Would you write out the lines from the one containing "Tipp (36, 2136)" to the end of the records below, exactly and in full, please?

INFORMATION SHOWN:
--------------------

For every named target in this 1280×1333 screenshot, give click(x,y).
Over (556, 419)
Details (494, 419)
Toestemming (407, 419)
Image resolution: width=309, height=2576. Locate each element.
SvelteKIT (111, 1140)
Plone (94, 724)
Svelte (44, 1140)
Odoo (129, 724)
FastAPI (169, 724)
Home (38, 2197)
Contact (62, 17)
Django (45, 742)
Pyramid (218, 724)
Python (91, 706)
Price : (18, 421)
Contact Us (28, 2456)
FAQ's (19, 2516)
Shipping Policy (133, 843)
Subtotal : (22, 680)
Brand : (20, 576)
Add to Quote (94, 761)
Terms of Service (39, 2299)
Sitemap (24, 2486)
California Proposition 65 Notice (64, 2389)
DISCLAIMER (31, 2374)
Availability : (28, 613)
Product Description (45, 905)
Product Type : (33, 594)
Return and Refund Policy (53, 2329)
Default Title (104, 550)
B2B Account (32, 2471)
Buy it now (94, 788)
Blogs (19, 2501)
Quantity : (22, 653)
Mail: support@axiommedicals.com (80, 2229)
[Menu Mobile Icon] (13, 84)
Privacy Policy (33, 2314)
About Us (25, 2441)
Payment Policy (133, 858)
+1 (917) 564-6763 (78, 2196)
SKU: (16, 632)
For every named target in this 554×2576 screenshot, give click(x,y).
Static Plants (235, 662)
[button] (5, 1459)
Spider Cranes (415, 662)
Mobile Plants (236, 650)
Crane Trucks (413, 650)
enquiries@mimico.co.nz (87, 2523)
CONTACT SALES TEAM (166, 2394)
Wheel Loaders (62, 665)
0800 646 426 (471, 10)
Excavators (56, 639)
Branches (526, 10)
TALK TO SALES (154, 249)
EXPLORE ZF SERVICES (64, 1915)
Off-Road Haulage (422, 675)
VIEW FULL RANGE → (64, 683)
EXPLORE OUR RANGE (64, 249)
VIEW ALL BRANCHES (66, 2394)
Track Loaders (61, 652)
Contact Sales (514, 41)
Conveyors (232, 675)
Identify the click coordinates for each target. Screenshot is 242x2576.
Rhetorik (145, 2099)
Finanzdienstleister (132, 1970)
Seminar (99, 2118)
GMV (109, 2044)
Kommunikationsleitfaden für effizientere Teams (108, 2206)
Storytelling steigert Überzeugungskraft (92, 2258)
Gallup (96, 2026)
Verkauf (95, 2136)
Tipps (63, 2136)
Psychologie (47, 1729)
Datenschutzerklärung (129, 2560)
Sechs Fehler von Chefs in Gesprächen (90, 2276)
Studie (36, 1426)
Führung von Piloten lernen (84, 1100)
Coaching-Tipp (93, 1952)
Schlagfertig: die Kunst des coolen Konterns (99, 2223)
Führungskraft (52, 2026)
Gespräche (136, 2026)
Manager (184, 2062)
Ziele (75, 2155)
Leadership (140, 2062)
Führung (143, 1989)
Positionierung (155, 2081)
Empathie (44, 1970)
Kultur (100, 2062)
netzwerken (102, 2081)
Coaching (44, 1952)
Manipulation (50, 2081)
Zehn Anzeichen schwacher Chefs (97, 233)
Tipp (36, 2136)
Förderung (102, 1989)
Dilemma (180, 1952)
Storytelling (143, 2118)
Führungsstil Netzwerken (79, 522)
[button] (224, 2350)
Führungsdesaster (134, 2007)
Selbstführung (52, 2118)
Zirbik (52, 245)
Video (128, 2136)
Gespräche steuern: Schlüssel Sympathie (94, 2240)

--------------------

RESULT FOR THIS TASK:
Tipp (36, 2136)
Förderung (102, 1989)
Dilemma (180, 1952)
Storytelling (143, 2118)
Führungsstil Netzwerken (79, 522)
[button] (224, 2350)
Führungsdesaster (134, 2007)
Selbstführung (52, 2118)
Zirbik (52, 245)
Video (128, 2136)
Gespräche steuern: Schlüssel Sympathie (94, 2240)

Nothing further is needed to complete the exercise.